Collected data entries
———

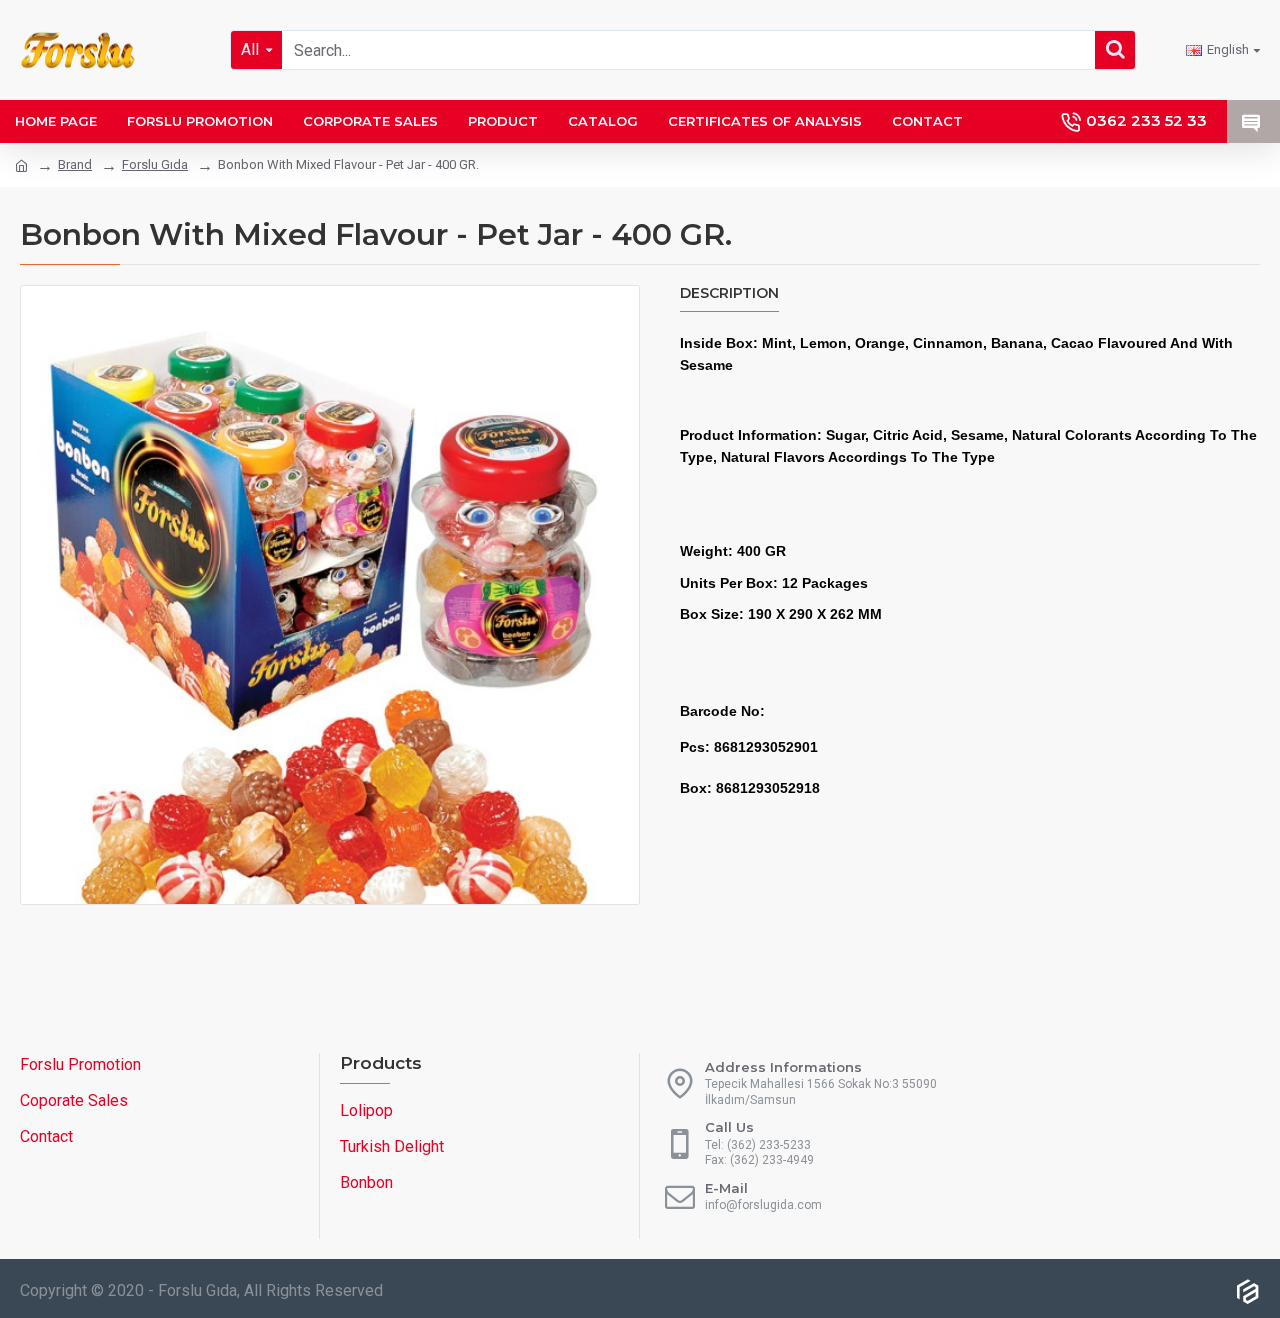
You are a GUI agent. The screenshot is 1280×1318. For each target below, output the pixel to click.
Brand (75, 164)
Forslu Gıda (155, 164)
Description (729, 293)
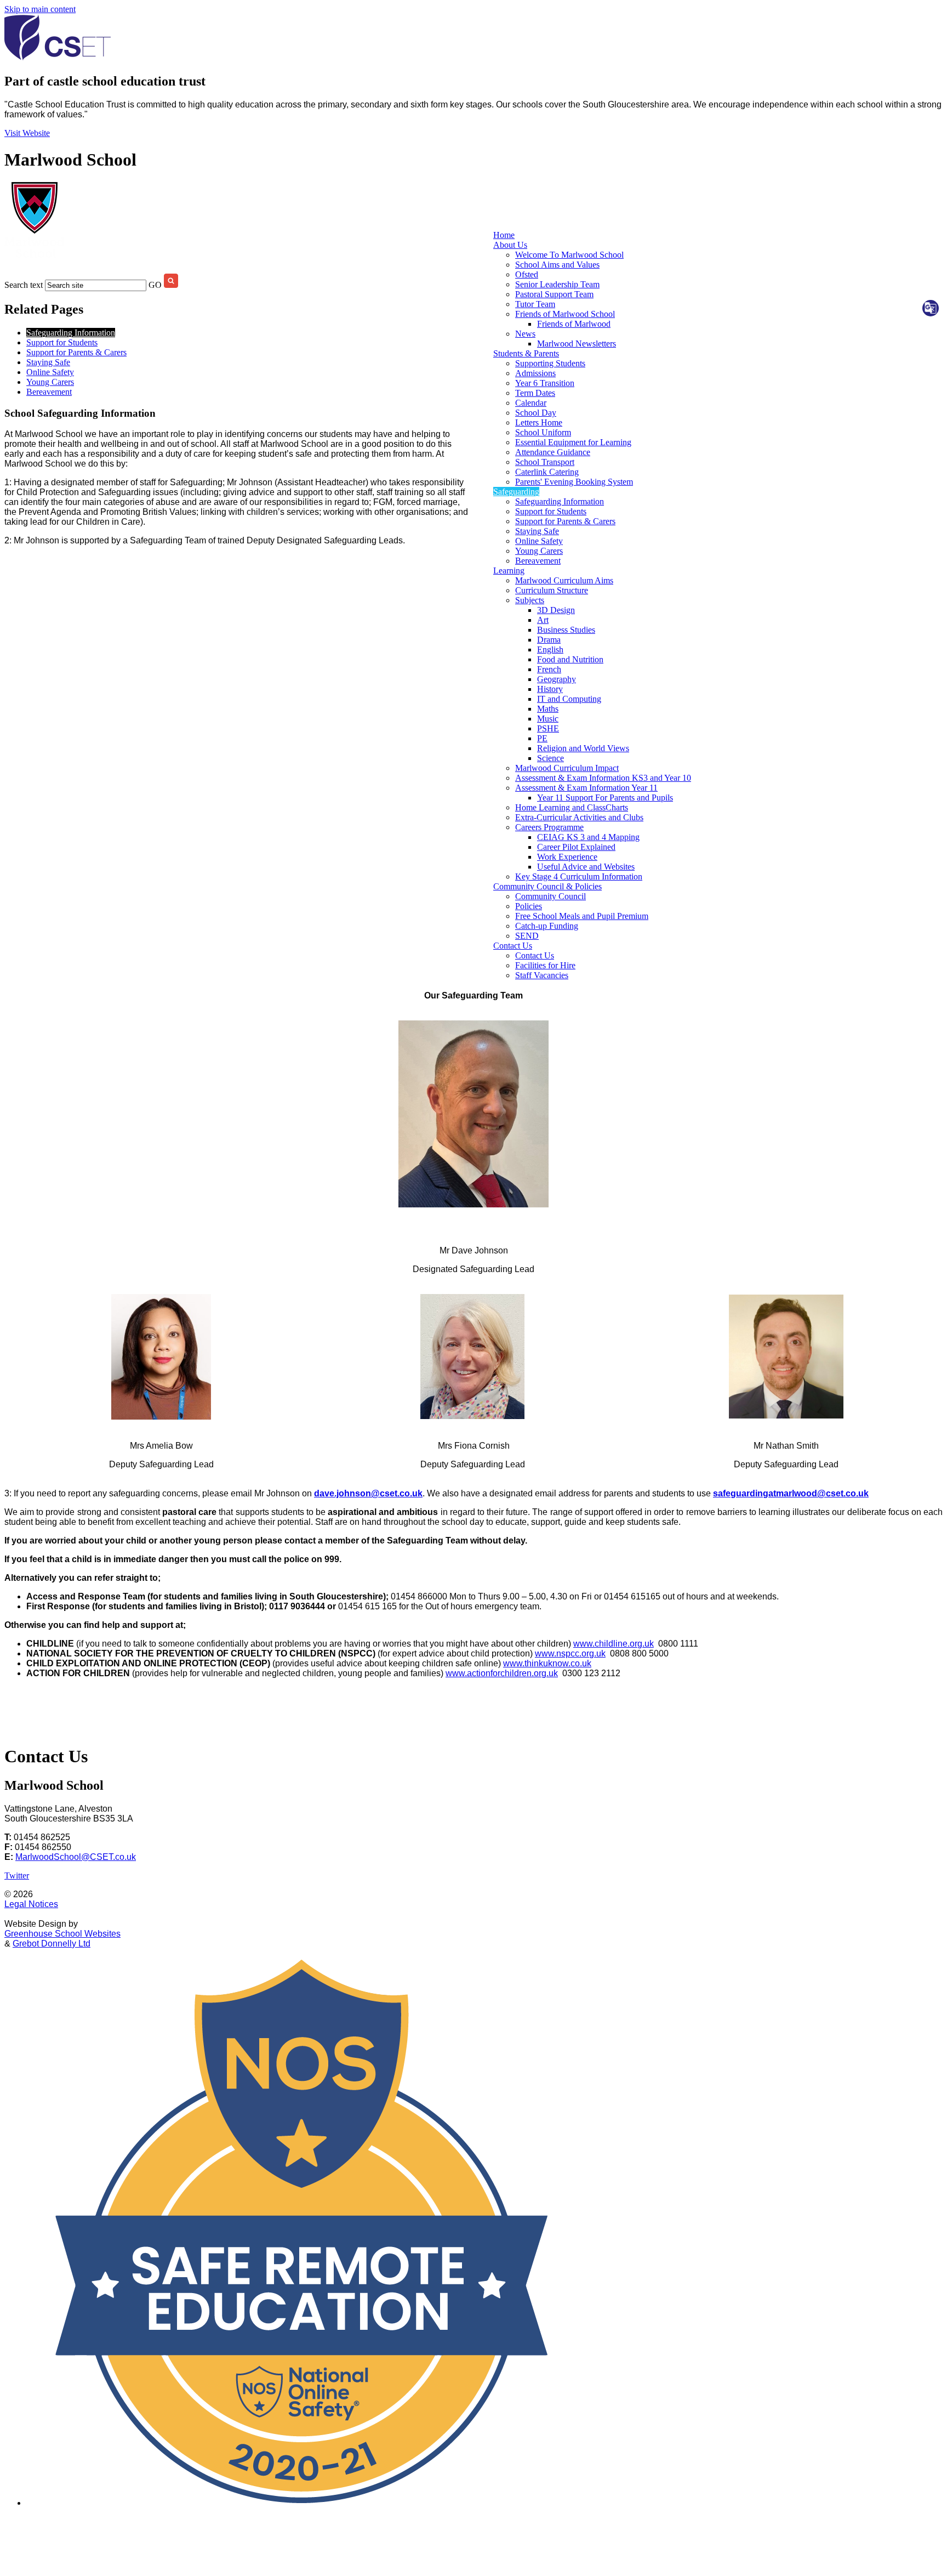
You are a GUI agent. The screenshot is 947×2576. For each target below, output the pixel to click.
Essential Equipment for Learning (573, 442)
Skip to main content (40, 9)
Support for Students (550, 511)
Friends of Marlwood (574, 323)
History (550, 689)
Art (543, 620)
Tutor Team (535, 304)
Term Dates (535, 393)
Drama (549, 639)
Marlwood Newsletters (576, 343)
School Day (535, 412)
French (549, 669)
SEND (527, 935)
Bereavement (538, 560)
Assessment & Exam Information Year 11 (586, 787)
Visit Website (27, 133)
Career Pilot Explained (576, 847)
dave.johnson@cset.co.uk (368, 1493)
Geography (556, 679)
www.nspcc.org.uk (570, 1653)
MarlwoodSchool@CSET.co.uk (75, 1857)
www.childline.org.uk (613, 1643)
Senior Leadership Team (557, 284)
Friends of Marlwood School (565, 314)
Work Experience (567, 856)
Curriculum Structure (551, 590)
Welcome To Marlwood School (569, 254)
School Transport (544, 462)
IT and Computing (569, 698)
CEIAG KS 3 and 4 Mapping (588, 837)
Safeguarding (516, 491)
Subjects (529, 600)
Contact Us (512, 945)
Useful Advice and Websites (586, 866)
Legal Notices (31, 1904)
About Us (510, 244)
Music (547, 718)
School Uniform (543, 432)
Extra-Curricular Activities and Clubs (579, 817)
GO (155, 285)
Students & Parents (526, 353)
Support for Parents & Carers (565, 521)
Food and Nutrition (570, 659)
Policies (528, 906)
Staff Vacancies (541, 975)
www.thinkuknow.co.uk (547, 1663)
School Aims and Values (557, 264)
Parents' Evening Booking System (574, 481)
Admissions (535, 373)
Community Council (550, 896)
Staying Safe (537, 531)
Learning (508, 570)
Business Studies (566, 629)
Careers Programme (549, 827)
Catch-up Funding (546, 925)
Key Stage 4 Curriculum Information (578, 876)
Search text (23, 285)
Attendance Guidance (552, 452)
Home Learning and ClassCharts (571, 807)
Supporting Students (550, 363)
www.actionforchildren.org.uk (502, 1673)
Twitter (16, 1875)
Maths (547, 708)
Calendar (530, 402)
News (525, 333)
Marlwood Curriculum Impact (567, 768)
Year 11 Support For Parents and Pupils (605, 797)
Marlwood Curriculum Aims (564, 580)
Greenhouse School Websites (62, 1933)
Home (504, 235)
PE (542, 738)
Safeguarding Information (559, 501)
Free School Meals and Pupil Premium (581, 916)
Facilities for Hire (545, 965)
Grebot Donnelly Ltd (51, 1943)
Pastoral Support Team (554, 294)
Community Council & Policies (547, 886)
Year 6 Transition (544, 383)
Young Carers (539, 550)
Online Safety (539, 541)
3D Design (556, 610)
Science (550, 758)
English (550, 649)
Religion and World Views (583, 748)
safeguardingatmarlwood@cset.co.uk (791, 1493)
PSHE (548, 728)
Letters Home (538, 422)
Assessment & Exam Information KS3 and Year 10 (603, 777)
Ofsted (526, 274)
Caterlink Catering (547, 471)
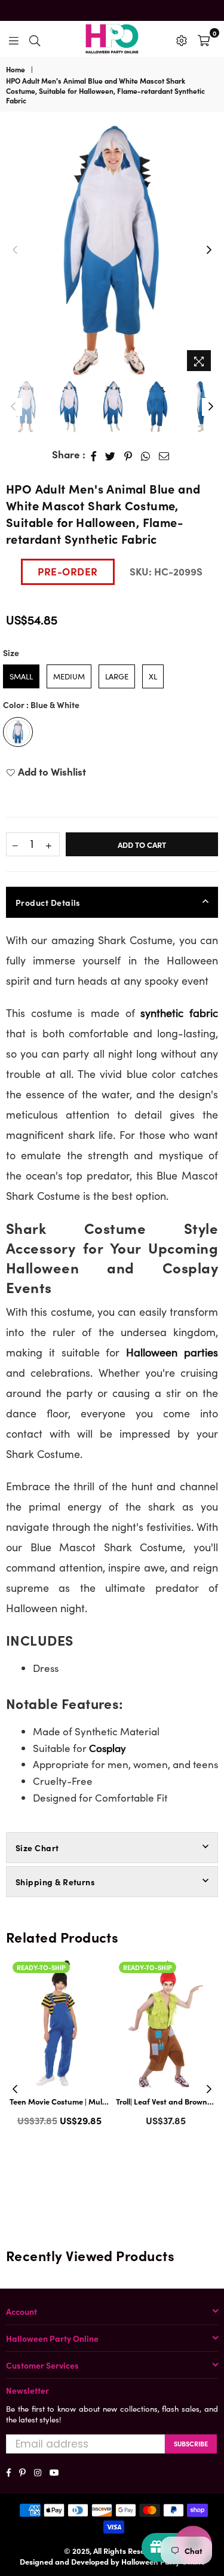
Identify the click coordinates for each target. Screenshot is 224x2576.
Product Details (48, 902)
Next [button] (209, 250)
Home (15, 69)
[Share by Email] (164, 455)
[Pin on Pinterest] (128, 455)
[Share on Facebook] (94, 455)
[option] (112, 250)
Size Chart (37, 1848)
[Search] (34, 39)
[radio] (21, 676)
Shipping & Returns (55, 1882)
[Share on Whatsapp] (146, 455)
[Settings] (181, 39)
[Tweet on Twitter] (110, 455)
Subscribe (191, 2443)
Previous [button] (15, 250)
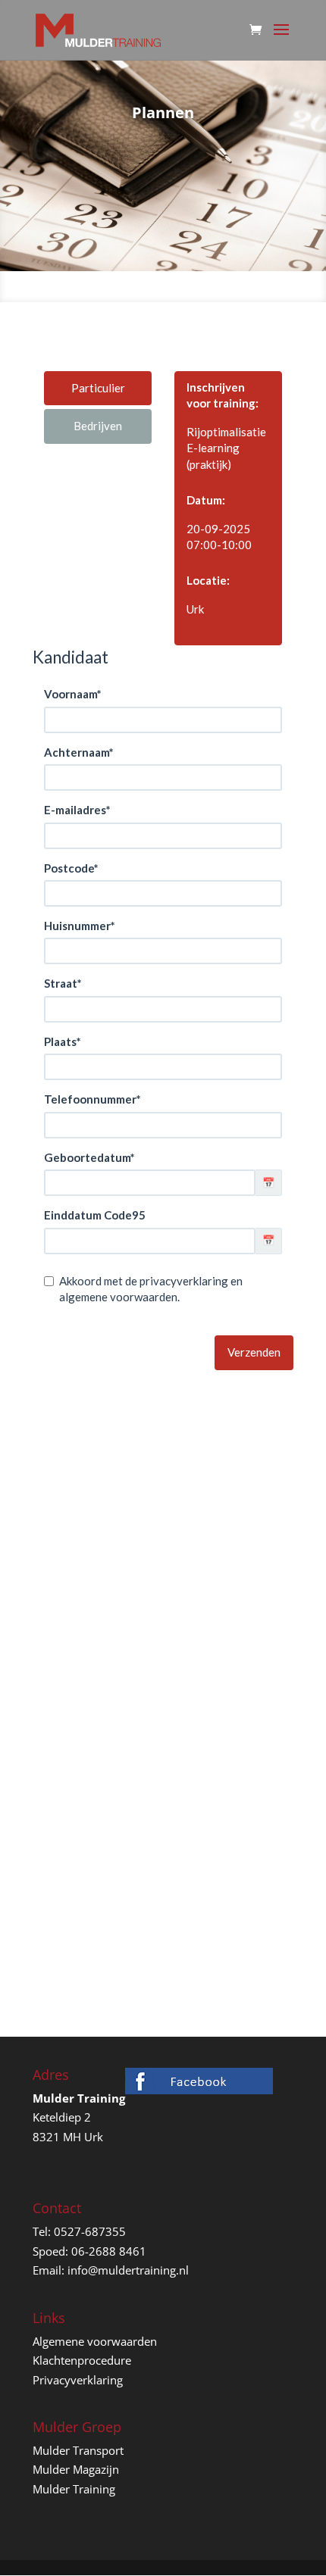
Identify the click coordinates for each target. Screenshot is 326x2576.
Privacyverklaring (78, 2379)
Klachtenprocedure (82, 2360)
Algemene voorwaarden (95, 2341)
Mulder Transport (78, 2450)
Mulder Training (74, 2488)
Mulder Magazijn (76, 2469)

———

» **TASK ITEM**: Only the lines from the one with "[Search] (34, 39)" through the final line of the entries above should be transcribed, exactly and without pictures.

» **EXERCISE RESPONSE**:
[Search] (34, 39)
[radio] (21, 676)
Shipping & Returns (55, 1882)
[Share on Whatsapp] (146, 455)
[Settings] (181, 39)
[Tweet on Twitter] (110, 455)
Subscribe (191, 2443)
Previous [button] (15, 250)
Identify the click coordinates for each target. Screenshot is 326x2576.
Privacyverklaring (78, 2379)
Klachtenprocedure (82, 2360)
Algemene voorwaarden (95, 2341)
Mulder Transport (78, 2450)
Mulder Training (74, 2488)
Mulder Magazijn (76, 2469)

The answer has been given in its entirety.